- What is expected
Please copy every line of the material below, requests included, and shift each coordinate in the answers by adding 39 to it. Leave the pictures out.
============================================================
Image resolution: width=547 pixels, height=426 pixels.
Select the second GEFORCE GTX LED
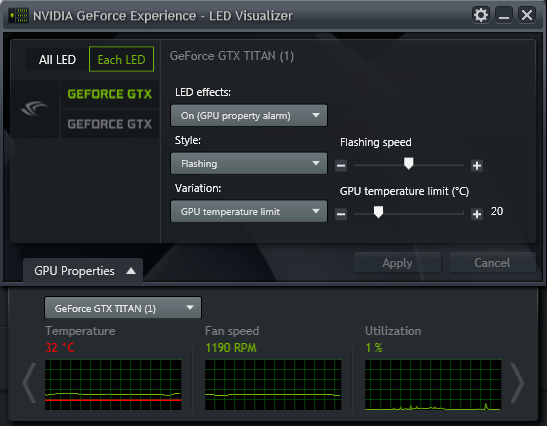(x=110, y=124)
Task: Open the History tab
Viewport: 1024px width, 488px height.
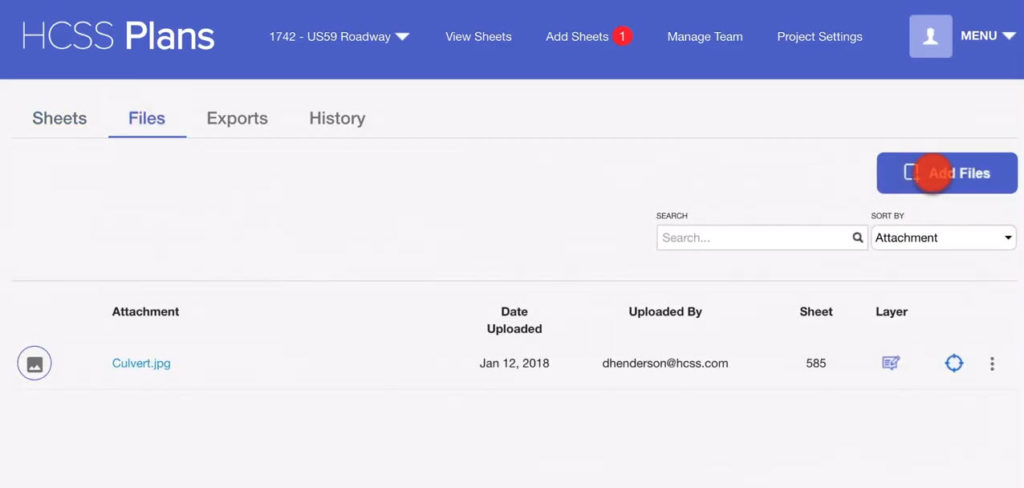Action: 337,118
============================================================
- Task result
Image resolution: width=547 pixels, height=426 pixels.
Select the second GEFORCE GTX LED
(x=149, y=163)
Task: Open the History tab
Viewport: 1024px width, 488px height.
Action: 376,157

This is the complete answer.